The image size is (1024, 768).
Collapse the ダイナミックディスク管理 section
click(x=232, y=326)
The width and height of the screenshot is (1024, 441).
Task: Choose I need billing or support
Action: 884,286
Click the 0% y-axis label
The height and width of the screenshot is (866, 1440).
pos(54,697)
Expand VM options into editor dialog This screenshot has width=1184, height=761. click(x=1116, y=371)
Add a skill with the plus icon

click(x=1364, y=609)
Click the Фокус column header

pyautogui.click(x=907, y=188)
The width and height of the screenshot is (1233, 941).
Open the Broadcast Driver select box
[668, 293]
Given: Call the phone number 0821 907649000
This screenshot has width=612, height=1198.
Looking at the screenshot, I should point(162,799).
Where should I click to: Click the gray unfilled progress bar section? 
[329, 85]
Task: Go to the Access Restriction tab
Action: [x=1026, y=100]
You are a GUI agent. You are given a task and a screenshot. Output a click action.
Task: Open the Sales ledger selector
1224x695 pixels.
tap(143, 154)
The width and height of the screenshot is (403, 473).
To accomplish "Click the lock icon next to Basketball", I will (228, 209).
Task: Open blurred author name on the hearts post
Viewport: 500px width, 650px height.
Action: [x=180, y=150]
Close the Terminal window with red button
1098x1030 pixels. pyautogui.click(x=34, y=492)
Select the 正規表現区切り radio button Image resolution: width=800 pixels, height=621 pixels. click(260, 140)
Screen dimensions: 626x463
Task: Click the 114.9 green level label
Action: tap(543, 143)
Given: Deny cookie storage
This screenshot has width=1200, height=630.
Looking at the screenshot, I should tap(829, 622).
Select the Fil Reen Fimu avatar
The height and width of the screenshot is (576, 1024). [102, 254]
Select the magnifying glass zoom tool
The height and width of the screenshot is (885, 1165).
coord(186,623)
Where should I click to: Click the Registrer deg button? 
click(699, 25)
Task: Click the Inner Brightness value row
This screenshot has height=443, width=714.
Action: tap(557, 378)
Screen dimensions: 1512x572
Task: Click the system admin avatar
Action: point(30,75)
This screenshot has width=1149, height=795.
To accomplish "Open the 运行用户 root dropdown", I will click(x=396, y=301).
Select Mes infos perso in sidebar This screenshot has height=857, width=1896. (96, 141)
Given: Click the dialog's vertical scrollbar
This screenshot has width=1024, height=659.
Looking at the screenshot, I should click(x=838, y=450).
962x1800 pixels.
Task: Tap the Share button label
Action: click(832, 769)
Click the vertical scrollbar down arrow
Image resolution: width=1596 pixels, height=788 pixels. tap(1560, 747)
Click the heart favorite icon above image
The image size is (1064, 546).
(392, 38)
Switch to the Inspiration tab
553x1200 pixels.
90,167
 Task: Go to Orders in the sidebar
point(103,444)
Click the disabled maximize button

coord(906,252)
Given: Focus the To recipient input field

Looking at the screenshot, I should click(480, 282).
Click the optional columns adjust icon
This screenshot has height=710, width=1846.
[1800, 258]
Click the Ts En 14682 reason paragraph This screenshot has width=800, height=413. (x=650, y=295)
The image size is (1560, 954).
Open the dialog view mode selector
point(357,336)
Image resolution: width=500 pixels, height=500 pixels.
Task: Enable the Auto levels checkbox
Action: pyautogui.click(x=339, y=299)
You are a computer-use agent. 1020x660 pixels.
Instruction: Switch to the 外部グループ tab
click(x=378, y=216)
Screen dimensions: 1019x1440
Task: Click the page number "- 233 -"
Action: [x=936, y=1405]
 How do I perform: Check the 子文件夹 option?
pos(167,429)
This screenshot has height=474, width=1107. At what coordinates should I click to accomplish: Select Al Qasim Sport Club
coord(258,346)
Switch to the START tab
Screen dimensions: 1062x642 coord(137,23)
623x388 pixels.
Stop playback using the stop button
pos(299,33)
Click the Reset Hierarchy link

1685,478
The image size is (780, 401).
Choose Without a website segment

• • • • •

**What is expected**
Output all entries again exactly; no line may be altered.

**Response to this exercise**
The image size is (1024, 768).
Collapse the ダイナミックディスク管理 section
click(x=232, y=326)
The width and height of the screenshot is (1024, 441).
Task: Choose I need billing or support
Action: 884,286
Click the 0% y-axis label
The height and width of the screenshot is (866, 1440).
pos(54,697)
Expand VM options into editor dialog This screenshot has width=1184, height=761. click(x=1116, y=371)
Add a skill with the plus icon

click(x=1364, y=609)
Click the Фокус column header

pyautogui.click(x=907, y=188)
The width and height of the screenshot is (1233, 941).
Open the Broadcast Driver select box
[668, 293]
Given: Call the phone number 0821 907649000
This screenshot has width=612, height=1198.
Looking at the screenshot, I should point(162,799).
Where should I click to: Click the gray unfilled progress bar section? 
[329, 85]
Task: Go to the Access Restriction tab
Action: [x=1026, y=100]
You are a GUI agent. You are given a task and a screenshot. Output a click action.
Task: Open the Sales ledger selector
1224x695 pixels.
tap(143, 154)
The width and height of the screenshot is (403, 473).
To accomplish "Click the lock icon next to Basketball", I will (228, 209).
Task: Open blurred author name on the hearts post
Viewport: 500px width, 650px height.
Action: [x=180, y=150]
Close the Terminal window with red button
1098x1030 pixels. pyautogui.click(x=34, y=492)
Select the 正規表現区切り radio button Image resolution: width=800 pixels, height=621 pixels. click(260, 140)
Screen dimensions: 626x463
Task: Click the 114.9 green level label
Action: tap(543, 143)
Given: Deny cookie storage
This screenshot has width=1200, height=630.
Looking at the screenshot, I should tap(829, 622).
Select the Fil Reen Fimu avatar
The height and width of the screenshot is (576, 1024). [102, 254]
Select the magnifying glass zoom tool
The height and width of the screenshot is (885, 1165).
coord(186,623)
Where should I click to: Click the Registrer deg button? 
click(699, 25)
Task: Click the Inner Brightness value row
This screenshot has height=443, width=714.
Action: tap(557, 378)
Screen dimensions: 1512x572
Task: Click the system admin avatar
Action: point(30,75)
This screenshot has width=1149, height=795.
To accomplish "Open the 运行用户 root dropdown", I will click(x=396, y=301).
Select Mes infos perso in sidebar This screenshot has height=857, width=1896. (96, 141)
Given: Click the dialog's vertical scrollbar
This screenshot has width=1024, height=659.
Looking at the screenshot, I should click(x=838, y=450).
962x1800 pixels.
Task: Tap the Share button label
Action: click(832, 769)
Click the vertical scrollbar down arrow
Image resolution: width=1596 pixels, height=788 pixels. tap(1560, 747)
Click the heart favorite icon above image
The image size is (1064, 546).
(392, 38)
Switch to the Inspiration tab
553x1200 pixels.
90,167
 Task: Go to Orders in the sidebar
point(103,444)
Click the disabled maximize button

coord(906,252)
Given: Focus the To recipient input field

Looking at the screenshot, I should click(480, 282).
Click the optional columns adjust icon
This screenshot has height=710, width=1846.
[1800, 258]
Click the Ts En 14682 reason paragraph This screenshot has width=800, height=413. (x=650, y=295)
The image size is (1560, 954).
Open the dialog view mode selector
point(357,336)
Image resolution: width=500 pixels, height=500 pixels.
Task: Enable the Auto levels checkbox
Action: pyautogui.click(x=339, y=299)
You are a computer-use agent. 1020x660 pixels.
Instruction: Switch to the 外部グループ tab
click(x=378, y=216)
Screen dimensions: 1019x1440
Task: Click the page number "- 233 -"
Action: [x=936, y=1405]
 How do I perform: Check the 子文件夹 option?
pos(167,429)
This screenshot has height=474, width=1107. At what coordinates should I click to accomplish: Select Al Qasim Sport Club
coord(258,346)
Switch to the START tab
Screen dimensions: 1062x642 coord(137,23)
623x388 pixels.
Stop playback using the stop button
pos(299,33)
Click the Reset Hierarchy link

1685,478
The image size is (780, 401).
Choose Without a website segment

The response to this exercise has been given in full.